Steak and Eggs with Chimichurri and Mashed Potato Waffles
Show him how much you care with a wicked Father’s Day brunch. This was the daddiest (sorry) menu I could think of - mashed potato waffles, steak and eggs, and a tangy chimichurri sauce. A luxurious steak and potato meal served for brunch, this is a meal fit for a king. To make it easier on myself, I used instant mashed potatoes for the waffles. If you’re in a fancy mood, you can make homemade mashed potatoes. I, however, wasn’t feeling that gourmet. Happy Father’s Day to all the amazing father figures in our lives - we love you!
Serves up to 8
For the Steak and Eggs
4 lb flank steak
1/4 cup olive oil + 2 tbs for frying the eggs
Juice of 1 lime
Juice of 1 lemon
1/4 cup parsley stems
3 cloves garlic, smashed
1/2 an onion, sliced
1 serrano or jalapeno pepper (optional)
1 tsp dried oregano
A generous amount of salt and pepper
For the chimichurri
1 cup parsley, finely chopped
1 cup cilantro, finely chopped
1 tbs red onion, minced
2 cloves of garlic, minced
1 serrano or jalapeño pepper, minced
1/4 - 1/3 cup olive oil
1/4 cup vinegar (can use white, white wine, white balsamic, sherry, or red wine)
1 tsp dried or fresh oregano
Salt and pepper
For the waffles
1 box (2 pouches) instant mashed potatoes, prepared according to package OR 5 cups mashed potatoes
1 cup green onions, sliced
1 cup cheddar cheese, shredded
3/4 cup flour
1 tsp garlic powder
Salt and Pepper
Butter to grease waffle iron
1. Place the flank steak in a deep dish. Makes holes in it using a knife. Rub generously with salt and black pepper on both sides. Pour on 1/4 cup olive oil, lemon and lime juice, 1 serrano or jalapeño pepper, parsley stems, 1/2 onion, 3 cloves garlic, and 1 tsp oregano. Rub well all over the meat, and set it in the fridge to marinate for a minimum of 1 hour.

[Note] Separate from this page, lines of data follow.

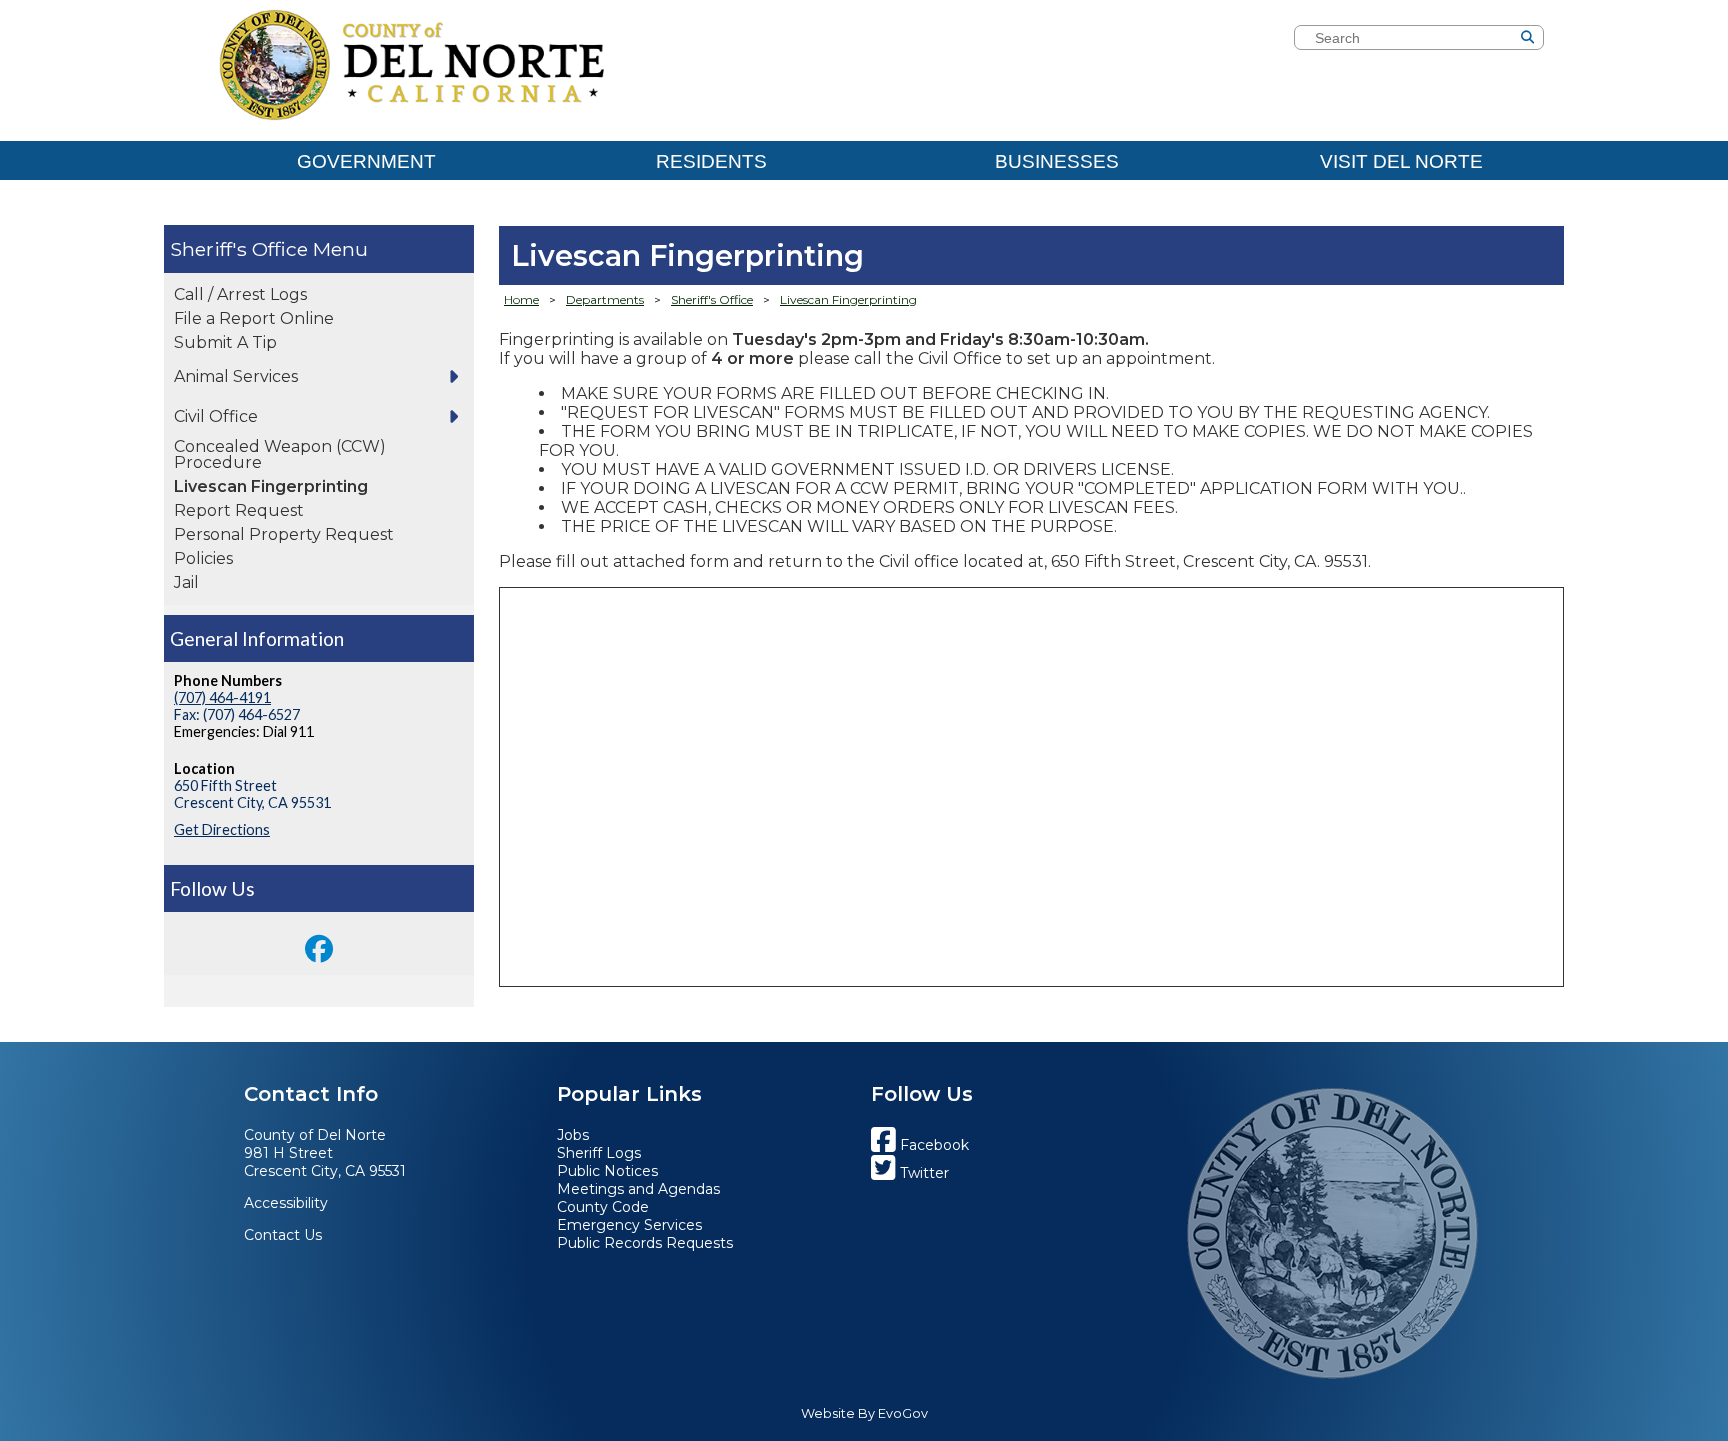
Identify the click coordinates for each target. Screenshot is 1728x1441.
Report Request (239, 510)
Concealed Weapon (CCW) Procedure (280, 454)
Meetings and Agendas (638, 1189)
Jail (186, 582)
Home (521, 299)
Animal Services (236, 376)
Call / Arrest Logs (240, 294)
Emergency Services (629, 1225)
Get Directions (222, 829)
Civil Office (216, 416)
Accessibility (286, 1203)
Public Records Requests (645, 1243)
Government (366, 161)
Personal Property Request (284, 534)
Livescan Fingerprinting (271, 486)
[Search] (1558, 40)
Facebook (932, 1145)
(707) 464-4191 (222, 697)
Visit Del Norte (1401, 161)
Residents (711, 161)
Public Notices (607, 1171)
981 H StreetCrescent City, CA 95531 (325, 1162)
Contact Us (283, 1235)
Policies (203, 558)
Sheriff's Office (239, 249)
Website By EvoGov (864, 1413)
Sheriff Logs (599, 1153)
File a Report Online (254, 318)
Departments (605, 299)
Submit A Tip (225, 342)
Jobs (573, 1135)
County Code (603, 1207)
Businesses (1057, 161)
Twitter (922, 1173)
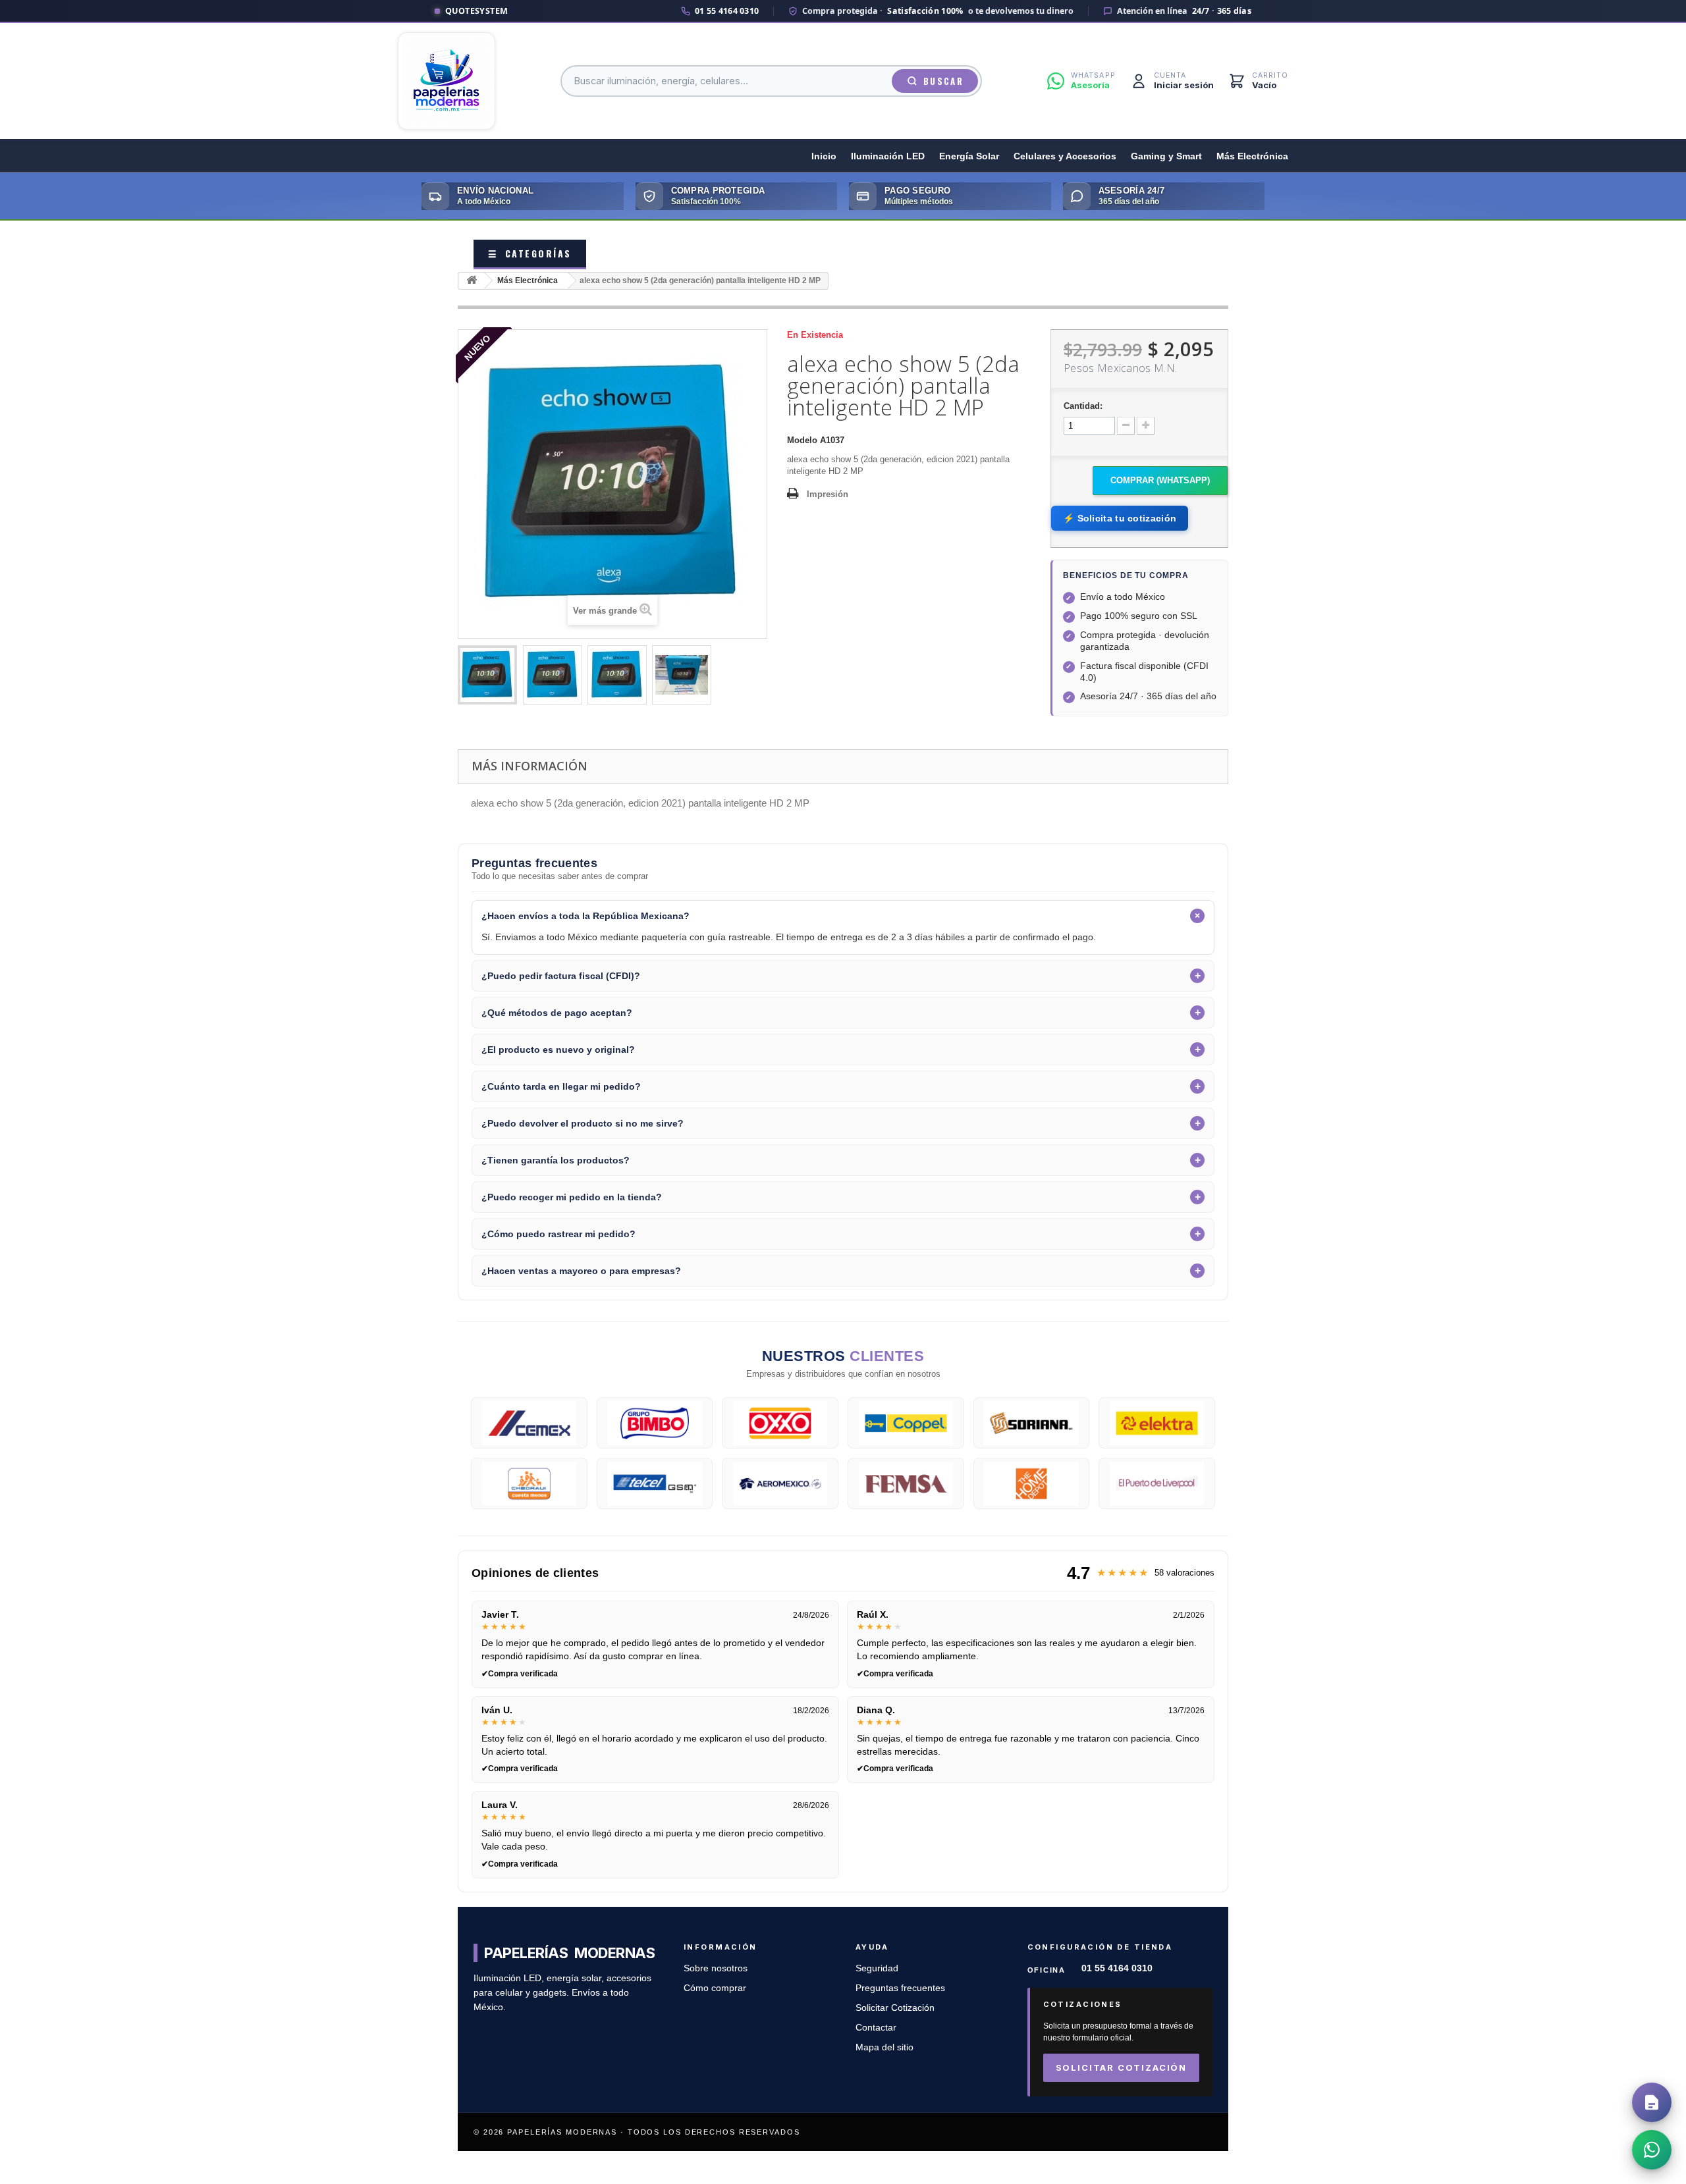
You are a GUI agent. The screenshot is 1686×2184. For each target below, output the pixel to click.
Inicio (823, 156)
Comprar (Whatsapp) (1160, 480)
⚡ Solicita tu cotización (1119, 518)
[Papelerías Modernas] (446, 81)
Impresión (827, 494)
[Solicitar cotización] (1652, 2102)
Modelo (802, 440)
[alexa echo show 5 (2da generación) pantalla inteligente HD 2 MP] (487, 675)
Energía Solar (969, 156)
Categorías (530, 253)
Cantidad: (1083, 406)
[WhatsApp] (1652, 2150)
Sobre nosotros (716, 1968)
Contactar (876, 2028)
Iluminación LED (888, 156)
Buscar (943, 81)
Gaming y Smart (1166, 156)
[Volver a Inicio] (471, 281)
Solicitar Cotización (895, 2008)
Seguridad (877, 1968)
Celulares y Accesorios (1065, 156)
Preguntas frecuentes (900, 1988)
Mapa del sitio (884, 2047)
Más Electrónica (1252, 156)
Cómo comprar (715, 1988)
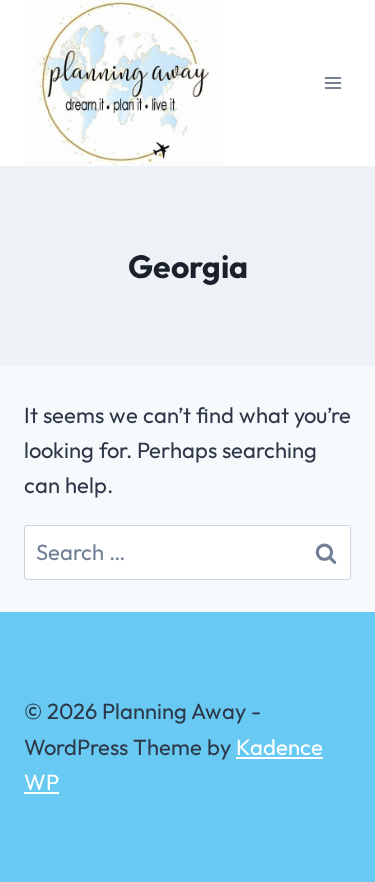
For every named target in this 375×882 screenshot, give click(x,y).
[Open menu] (332, 82)
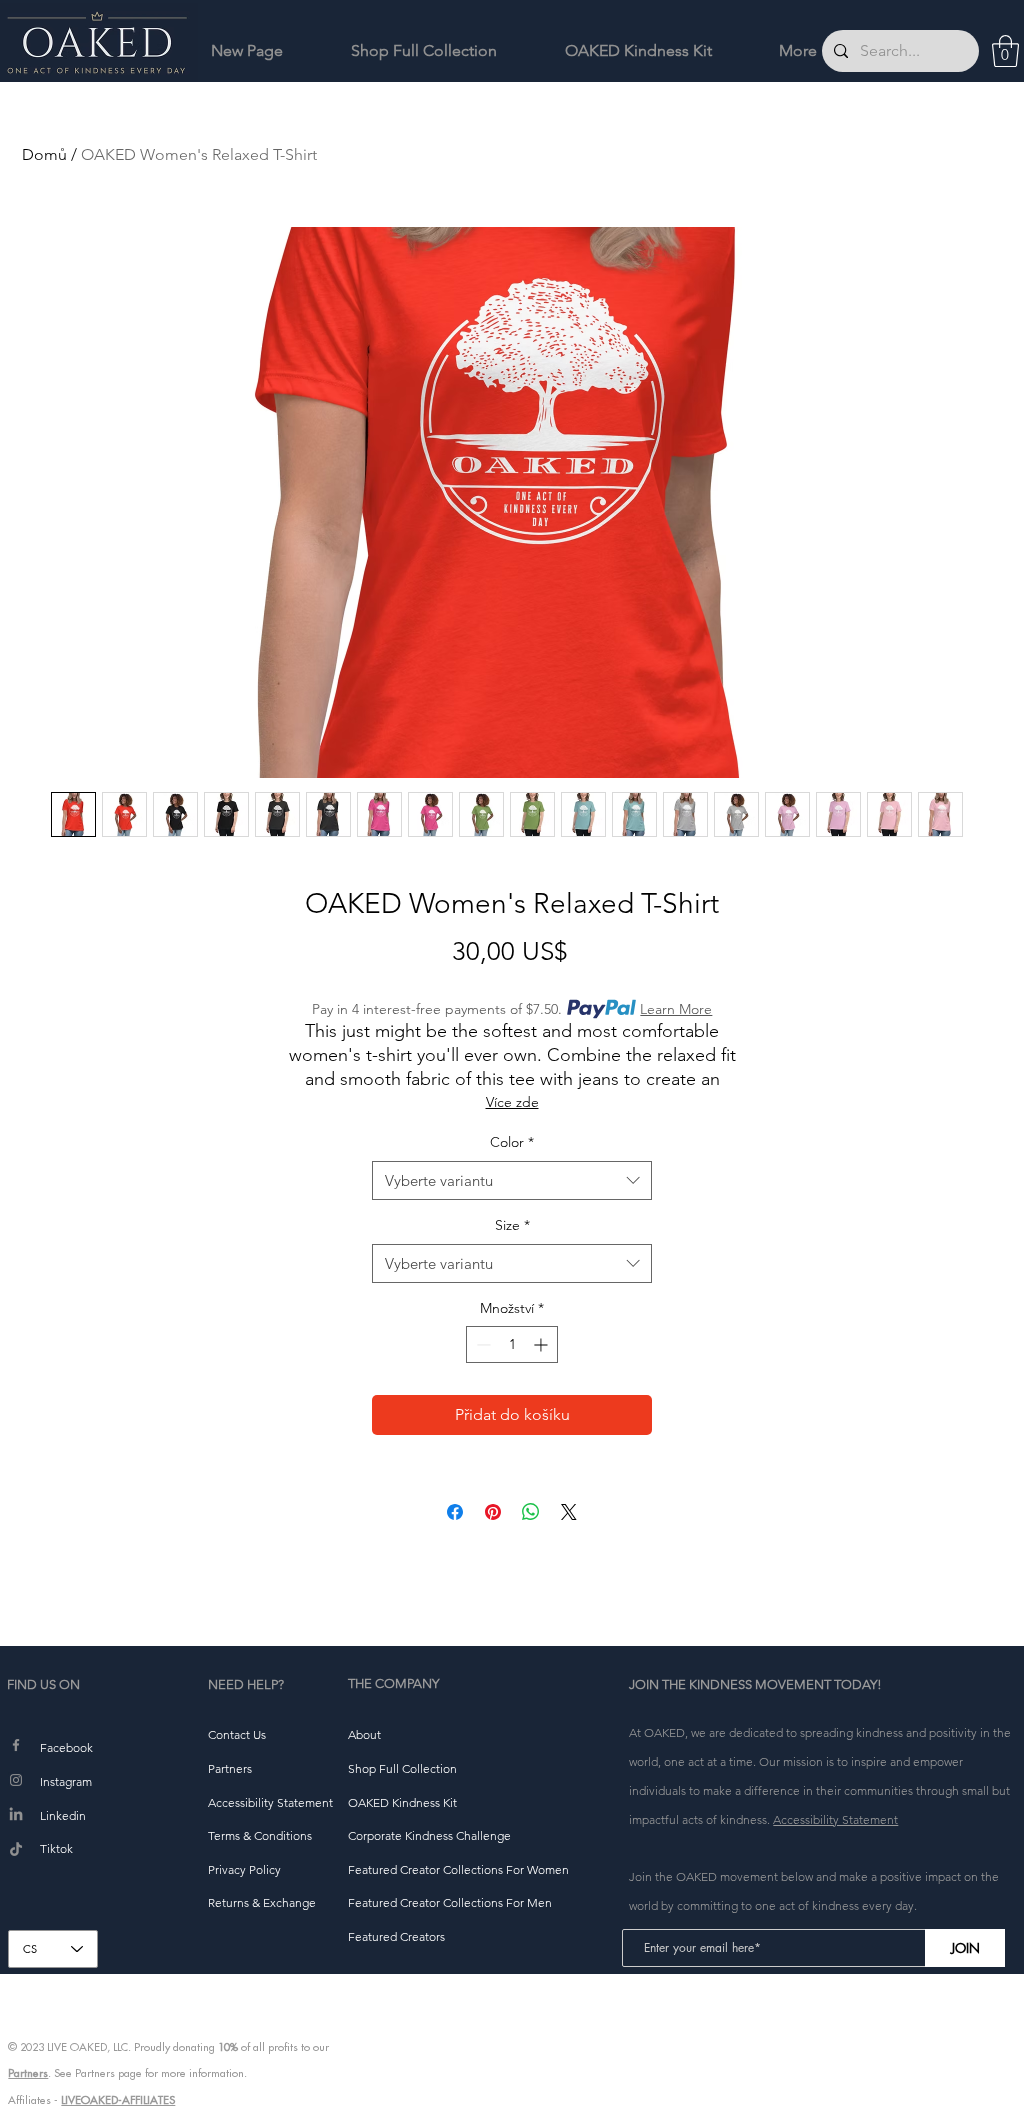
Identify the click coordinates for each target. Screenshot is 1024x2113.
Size (512, 1225)
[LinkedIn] (16, 1815)
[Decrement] (481, 1344)
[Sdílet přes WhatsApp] (531, 1512)
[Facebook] (16, 1745)
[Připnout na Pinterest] (493, 1512)
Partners (28, 2073)
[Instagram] (16, 1780)
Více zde (512, 1102)
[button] (1005, 51)
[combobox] (512, 1180)
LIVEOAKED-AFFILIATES (118, 2100)
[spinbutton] (512, 1344)
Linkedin (63, 1815)
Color (512, 1142)
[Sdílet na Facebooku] (455, 1512)
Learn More (676, 1009)
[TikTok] (16, 1850)
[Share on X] (569, 1512)
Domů (44, 154)
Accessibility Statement (835, 1819)
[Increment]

2. Combine all of the ingredients for the chimichurri in a bowl. Adjust the olive oil to your preferred consistency. Set in the fridge until ready to serve.
3. Preheat a waffle iron to high heat. Mix the prepared mashed potatoes with the remaining waffle ingredients except for the butter. Mix very well to fully combine. Grease the waffle iron with some butter. Scoop 1/4 cup of the potato mixture onto the iron. Close and let it cook for 5 minutes until a crisp brown crust develops. Repeat with remaining potato. Set in a single layer on a baking sheet and keep in a 300 F oven until ready to serve.
4. Preheat a gas grill to medium high heat (around 450 F). Once hot, put the flank steak directly on the grill. Close the lid and grill for 6-8 minutes. Flip, close the lid again again, and cook another 6-8 minutes on the other side. Remove from heat, cover with foil, and let rest for 15 minutes, then slice to your desired thickness.
5. Heat a large frying pan over medium high, and prepare the eggs. For fried eggs, add 2 tbs olive oil to the hot pan and carefully crack the eggs into the pan. Sprinkle with salt and pepper and cook until the whites set, around 6 minutes. Remove from heat. Serve immediately with steak, chimichurri and hash-waffles.